In 1974–75, California spent $1,373 per pupil on k‑12 public schooling. By 2006-07, it was spending $10,937. Adjusting the earlier figure for inflation (to $5,286 in 2007 dollars), that still represents a more than doubling in real spending per pupil.


Of course, if California public schools had doubled student achievement and eliminated dropouts, that might justify their staggering increase in cost. They haven’t. On the most reliable available measure of state academic achievement trends, the NAEP, California public school students have seen their scores go up by about 0.2% per year at the 4th and 8th grades since state-level data became available in 1990. In other words, the state’s scores have barely budged from the low position they have long occupied. As a 2005 RAND paper observes:

California placed 48th out of 50 states on the average NAEP score across all tests, just above Louisiana and Mississippi… California’s low scores cannot be accounted for by the high percentage of minority students.
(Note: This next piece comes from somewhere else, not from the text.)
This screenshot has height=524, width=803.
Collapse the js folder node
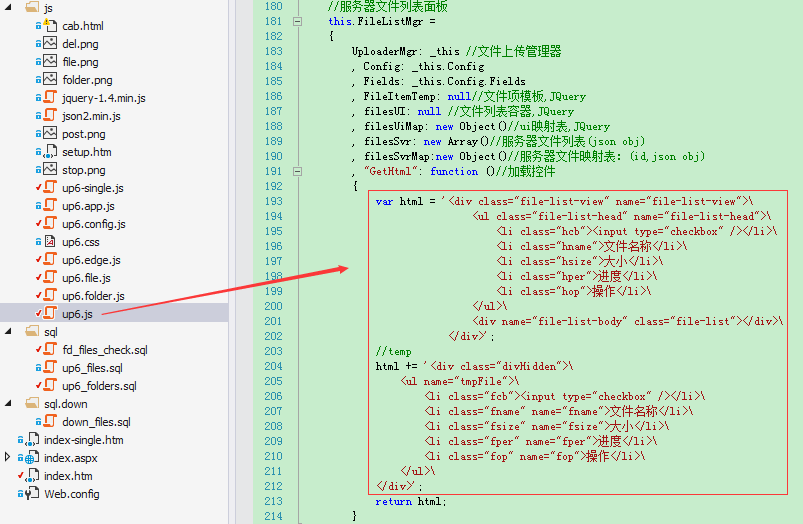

California’s scores for students from families with similar characteristics are the lowest in the nation: It ranks 47th out of 47 states when we compare scores for these students.

California is in budgetary hell because of a massive collapse in the productivity of its public schools. If the public schools had just maintained the productivity level they enjoyed in 1974–75, taxpayers would now be saving $36 billion annually. That’s $10 billion more than the deficit the state is currently facing.


It’s not hard to understand why: public schooling is a monopoly. There is no field within the free enterprise sector of the economy that has had a similarly horrendous productivity collapse over the past 35 years.


California can work its way back to fiscal sanity, and jump-start educational improvement, by encouraging entrepreneurship in education via k‑12 education tax credits like this one.